MACRA & QPP - Alternative Payment Model (APM) (PCP)

Please be advised that some videos will contain both PCP and Specialist content.
Video Time: 08:53

Alternative Payment Model (APM) VIDEO

In this video we’ll explore Alternative Payment Models, the other path of participation of the Quality Payment Program.

An Alternative Payment Model (APM) is a payment approach, developed in partnership with the clinician community, that provides added incentives to clinicians to provide high-quality and cost-efficient care. APMs can apply to a specific clinical condition, a care episode, or a population. According to MACRA, APMs in general include: CMS Innovation Center models, Medicare Shared Savings Program ACOs, Demonstrations under the Health Care Quality Demonstration Program, and Demonstrations required by federal law.
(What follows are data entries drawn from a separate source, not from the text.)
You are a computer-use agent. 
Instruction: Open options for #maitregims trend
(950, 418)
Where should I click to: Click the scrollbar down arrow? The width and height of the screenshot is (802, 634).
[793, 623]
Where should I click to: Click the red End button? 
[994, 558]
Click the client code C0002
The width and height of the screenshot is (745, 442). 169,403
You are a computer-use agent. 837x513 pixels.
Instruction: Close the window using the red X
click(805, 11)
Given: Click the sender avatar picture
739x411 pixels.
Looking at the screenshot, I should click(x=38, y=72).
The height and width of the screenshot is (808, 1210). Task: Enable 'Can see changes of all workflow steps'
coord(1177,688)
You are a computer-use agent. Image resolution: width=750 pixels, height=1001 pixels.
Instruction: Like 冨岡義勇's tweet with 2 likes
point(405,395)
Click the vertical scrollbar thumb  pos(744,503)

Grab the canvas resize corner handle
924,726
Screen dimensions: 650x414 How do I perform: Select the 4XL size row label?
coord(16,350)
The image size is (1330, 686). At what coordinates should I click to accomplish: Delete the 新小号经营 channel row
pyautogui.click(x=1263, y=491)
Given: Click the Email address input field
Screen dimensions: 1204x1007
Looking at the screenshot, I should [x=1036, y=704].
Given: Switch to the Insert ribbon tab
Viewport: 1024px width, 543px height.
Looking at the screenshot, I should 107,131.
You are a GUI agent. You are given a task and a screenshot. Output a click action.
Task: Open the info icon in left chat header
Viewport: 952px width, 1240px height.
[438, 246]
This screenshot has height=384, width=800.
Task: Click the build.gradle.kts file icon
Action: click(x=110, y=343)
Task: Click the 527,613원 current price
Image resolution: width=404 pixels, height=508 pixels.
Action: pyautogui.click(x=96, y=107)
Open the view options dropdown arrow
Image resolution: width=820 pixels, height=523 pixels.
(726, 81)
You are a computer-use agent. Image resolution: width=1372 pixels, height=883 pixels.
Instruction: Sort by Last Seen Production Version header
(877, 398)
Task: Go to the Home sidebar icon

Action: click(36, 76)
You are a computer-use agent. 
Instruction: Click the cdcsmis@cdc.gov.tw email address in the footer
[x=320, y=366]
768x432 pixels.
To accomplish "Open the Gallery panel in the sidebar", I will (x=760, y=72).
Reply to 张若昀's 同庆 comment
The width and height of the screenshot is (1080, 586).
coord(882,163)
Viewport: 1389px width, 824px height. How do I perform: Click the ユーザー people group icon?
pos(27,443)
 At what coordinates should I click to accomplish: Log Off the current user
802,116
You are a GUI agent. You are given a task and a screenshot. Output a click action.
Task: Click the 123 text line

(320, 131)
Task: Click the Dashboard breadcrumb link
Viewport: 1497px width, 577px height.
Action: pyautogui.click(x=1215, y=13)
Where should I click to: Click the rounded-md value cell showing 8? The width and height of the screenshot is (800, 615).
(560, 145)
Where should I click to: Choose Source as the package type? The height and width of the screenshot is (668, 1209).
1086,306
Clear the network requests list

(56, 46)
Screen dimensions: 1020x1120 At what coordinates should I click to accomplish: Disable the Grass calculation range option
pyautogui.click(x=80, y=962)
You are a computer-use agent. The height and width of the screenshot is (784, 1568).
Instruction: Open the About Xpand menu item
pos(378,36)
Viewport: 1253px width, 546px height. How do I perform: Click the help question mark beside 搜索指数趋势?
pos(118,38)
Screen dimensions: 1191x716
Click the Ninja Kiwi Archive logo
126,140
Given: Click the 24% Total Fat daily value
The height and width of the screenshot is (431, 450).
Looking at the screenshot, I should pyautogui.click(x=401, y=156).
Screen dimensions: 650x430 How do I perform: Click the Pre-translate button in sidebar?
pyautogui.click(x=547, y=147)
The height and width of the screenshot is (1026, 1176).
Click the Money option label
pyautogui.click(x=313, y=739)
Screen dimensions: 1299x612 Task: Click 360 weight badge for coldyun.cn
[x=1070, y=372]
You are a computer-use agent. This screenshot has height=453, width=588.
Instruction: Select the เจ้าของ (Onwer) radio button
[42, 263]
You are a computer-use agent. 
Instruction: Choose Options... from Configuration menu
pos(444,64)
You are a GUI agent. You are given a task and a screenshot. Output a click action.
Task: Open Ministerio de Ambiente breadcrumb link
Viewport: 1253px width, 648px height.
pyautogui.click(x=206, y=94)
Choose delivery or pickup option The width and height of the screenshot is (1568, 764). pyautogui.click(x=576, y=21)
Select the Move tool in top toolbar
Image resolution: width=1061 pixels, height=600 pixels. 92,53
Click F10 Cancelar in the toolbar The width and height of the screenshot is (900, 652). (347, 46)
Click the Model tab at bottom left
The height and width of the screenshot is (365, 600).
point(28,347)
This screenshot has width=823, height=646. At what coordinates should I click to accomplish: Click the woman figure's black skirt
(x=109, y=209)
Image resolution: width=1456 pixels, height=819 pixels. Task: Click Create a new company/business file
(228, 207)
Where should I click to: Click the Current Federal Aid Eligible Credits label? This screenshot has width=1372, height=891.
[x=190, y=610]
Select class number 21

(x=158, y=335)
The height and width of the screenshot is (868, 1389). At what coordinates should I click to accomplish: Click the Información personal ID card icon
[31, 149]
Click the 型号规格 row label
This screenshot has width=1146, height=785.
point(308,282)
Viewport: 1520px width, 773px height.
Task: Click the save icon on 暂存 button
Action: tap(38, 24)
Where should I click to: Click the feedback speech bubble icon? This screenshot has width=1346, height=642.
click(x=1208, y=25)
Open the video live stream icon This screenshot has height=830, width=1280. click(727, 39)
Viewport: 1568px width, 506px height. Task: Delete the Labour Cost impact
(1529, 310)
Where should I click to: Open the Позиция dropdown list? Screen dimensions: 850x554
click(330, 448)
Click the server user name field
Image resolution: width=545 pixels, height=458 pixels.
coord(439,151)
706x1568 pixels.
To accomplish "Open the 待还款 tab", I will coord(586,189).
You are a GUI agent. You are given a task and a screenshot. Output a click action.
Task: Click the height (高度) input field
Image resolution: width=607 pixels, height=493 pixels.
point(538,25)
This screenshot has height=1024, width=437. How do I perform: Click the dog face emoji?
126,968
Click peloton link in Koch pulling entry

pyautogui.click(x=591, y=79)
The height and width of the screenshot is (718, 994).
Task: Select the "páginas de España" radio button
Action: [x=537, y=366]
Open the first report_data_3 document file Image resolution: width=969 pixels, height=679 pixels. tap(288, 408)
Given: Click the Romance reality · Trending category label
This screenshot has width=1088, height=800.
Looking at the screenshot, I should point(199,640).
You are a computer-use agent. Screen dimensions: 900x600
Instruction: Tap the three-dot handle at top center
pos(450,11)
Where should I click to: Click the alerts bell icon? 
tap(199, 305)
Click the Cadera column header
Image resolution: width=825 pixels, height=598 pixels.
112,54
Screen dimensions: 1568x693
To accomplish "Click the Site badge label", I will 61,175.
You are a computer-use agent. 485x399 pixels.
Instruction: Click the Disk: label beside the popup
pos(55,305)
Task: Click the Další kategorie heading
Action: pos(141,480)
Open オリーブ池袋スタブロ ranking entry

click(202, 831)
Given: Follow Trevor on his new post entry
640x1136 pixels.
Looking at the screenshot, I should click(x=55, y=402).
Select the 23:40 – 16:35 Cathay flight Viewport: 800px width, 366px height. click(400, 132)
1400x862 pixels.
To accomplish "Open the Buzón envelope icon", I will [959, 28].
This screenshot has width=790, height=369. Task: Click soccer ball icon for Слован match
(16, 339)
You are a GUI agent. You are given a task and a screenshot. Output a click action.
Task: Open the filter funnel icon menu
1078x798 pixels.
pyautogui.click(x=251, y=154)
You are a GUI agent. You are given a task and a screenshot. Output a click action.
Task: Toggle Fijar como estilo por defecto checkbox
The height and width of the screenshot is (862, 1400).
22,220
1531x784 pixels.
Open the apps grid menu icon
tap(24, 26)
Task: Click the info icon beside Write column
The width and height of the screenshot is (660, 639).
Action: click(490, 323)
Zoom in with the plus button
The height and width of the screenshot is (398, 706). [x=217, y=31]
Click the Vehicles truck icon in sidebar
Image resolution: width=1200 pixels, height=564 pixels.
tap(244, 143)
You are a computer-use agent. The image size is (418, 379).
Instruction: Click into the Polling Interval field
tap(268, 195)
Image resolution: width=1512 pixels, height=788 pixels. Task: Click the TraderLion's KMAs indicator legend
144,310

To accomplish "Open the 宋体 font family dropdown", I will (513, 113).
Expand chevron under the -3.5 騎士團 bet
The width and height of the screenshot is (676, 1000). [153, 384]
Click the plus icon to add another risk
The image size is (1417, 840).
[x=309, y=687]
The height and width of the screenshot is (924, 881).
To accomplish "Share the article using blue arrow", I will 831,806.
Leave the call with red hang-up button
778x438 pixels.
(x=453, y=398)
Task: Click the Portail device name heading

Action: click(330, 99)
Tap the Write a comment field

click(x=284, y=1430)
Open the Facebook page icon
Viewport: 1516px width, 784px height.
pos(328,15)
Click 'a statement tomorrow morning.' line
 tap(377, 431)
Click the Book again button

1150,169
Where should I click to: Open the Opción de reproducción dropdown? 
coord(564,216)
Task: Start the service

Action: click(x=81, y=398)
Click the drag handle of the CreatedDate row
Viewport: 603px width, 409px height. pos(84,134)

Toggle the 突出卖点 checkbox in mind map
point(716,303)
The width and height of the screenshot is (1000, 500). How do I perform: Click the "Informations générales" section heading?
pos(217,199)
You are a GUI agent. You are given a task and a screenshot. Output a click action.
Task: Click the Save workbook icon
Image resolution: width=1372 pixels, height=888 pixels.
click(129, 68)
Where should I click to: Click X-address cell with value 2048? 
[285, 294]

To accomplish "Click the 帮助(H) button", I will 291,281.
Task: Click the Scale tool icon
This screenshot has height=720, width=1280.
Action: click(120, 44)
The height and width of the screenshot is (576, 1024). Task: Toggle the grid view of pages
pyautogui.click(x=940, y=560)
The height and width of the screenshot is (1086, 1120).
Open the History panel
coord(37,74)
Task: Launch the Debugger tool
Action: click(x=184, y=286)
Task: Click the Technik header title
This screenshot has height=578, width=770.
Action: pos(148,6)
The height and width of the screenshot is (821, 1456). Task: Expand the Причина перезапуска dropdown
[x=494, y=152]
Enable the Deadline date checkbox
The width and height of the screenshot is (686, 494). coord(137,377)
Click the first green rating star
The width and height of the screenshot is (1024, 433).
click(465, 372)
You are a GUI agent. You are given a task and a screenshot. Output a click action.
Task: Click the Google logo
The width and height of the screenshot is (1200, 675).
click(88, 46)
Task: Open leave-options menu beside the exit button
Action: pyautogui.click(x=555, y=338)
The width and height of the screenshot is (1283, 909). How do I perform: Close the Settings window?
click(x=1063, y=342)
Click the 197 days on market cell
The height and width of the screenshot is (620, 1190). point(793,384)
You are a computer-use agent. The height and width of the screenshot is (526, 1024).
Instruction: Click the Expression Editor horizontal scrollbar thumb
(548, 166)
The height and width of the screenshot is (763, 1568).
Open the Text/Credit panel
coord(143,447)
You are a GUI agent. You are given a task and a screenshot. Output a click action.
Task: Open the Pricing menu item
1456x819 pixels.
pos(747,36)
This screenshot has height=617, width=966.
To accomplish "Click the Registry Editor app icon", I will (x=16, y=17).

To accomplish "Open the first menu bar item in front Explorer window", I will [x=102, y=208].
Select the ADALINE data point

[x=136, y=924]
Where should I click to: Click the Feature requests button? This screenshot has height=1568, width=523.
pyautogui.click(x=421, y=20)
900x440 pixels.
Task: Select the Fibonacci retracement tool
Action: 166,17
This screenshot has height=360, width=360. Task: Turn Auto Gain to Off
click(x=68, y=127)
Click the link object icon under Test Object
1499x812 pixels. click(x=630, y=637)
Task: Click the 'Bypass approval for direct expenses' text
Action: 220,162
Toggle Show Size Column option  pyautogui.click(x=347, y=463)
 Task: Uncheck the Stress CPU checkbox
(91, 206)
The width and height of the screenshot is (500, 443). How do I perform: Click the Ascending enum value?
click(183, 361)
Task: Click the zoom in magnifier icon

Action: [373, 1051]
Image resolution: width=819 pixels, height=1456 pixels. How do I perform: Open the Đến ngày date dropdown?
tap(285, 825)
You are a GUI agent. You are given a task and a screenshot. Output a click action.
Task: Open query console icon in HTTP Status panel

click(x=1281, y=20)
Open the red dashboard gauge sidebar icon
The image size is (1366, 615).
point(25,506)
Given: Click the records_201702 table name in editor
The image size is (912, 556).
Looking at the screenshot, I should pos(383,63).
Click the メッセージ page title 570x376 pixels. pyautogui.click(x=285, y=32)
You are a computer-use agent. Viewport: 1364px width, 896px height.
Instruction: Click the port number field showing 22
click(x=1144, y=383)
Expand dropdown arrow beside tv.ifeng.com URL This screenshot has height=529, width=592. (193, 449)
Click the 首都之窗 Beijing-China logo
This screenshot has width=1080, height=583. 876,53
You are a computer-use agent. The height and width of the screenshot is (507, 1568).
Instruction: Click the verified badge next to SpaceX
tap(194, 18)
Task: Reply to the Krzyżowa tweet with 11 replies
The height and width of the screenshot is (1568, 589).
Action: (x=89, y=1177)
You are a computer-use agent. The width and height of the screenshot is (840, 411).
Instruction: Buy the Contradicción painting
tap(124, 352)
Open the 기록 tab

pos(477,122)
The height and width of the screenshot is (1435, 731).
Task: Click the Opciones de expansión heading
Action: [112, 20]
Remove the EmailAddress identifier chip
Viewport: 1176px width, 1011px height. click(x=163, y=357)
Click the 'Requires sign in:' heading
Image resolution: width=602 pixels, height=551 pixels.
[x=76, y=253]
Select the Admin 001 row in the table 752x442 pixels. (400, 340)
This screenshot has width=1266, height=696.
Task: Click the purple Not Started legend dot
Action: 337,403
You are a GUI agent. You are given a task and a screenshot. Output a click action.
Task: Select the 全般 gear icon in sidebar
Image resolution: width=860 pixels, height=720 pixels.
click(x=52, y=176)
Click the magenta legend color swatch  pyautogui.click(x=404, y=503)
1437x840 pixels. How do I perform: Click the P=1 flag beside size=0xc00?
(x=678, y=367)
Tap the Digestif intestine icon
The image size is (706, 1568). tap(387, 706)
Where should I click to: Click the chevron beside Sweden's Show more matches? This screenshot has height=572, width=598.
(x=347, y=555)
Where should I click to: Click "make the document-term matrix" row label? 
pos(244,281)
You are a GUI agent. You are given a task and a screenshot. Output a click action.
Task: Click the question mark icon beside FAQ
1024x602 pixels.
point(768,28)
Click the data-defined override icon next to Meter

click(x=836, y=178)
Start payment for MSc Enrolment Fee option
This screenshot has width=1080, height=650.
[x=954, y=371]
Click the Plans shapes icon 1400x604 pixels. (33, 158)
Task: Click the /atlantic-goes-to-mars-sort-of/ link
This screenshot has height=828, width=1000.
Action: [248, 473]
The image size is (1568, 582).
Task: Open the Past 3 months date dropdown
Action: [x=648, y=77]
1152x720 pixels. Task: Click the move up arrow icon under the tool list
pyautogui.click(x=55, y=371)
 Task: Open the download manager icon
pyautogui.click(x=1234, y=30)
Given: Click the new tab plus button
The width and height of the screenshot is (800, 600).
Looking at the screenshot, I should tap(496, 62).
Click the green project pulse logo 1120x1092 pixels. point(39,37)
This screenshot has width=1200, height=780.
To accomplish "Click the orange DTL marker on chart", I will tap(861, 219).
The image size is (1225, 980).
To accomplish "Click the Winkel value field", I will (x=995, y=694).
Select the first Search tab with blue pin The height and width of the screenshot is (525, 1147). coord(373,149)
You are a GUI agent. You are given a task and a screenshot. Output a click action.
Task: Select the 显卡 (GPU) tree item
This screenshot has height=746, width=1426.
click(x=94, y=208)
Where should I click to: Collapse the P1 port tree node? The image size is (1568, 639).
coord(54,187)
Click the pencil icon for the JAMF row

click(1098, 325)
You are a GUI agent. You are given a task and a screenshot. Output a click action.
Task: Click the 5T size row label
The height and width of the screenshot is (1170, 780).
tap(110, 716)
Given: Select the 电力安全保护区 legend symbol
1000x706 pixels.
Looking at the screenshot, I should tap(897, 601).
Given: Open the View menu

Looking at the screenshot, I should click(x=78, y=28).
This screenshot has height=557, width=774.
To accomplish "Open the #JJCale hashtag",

MACRA does not change how any particular APM pays for medical care and rewards value, instead it adds additional incentives to those meeting specific program requirements. Other APM participants may receive favorable scoring under certain MIPS performance categories, when applicable. Some APMs that meet certain criteria are deemed Advanced” APMs by CMS.

Advanced APMs are a subset of APMs. To be an advanced APM, the following three requirements must be met. At least 50% of the APMs participants must be utilizing Certified EHR Technology. The APM must provide payment for covered professional services based on quality measures comparable to those used in the MIPS quality performance category, and the APM must either be a Medical Home that has been expanded under CMS Innovation Center authority or it must require participants to bear a more than nominal amount of financial risk for the quality and value of care delivered. Advanced APM options include Medicare Shared Savings Program Track 2 and 3 ACOs, Next Generation ACOs and Comprehensive Primary Care Plus. Advanced APM options will continue to expand and a complete, up-to-date listing of available options can be found at CMS’ Quality Payment Program website, QPP.CMS.GOV.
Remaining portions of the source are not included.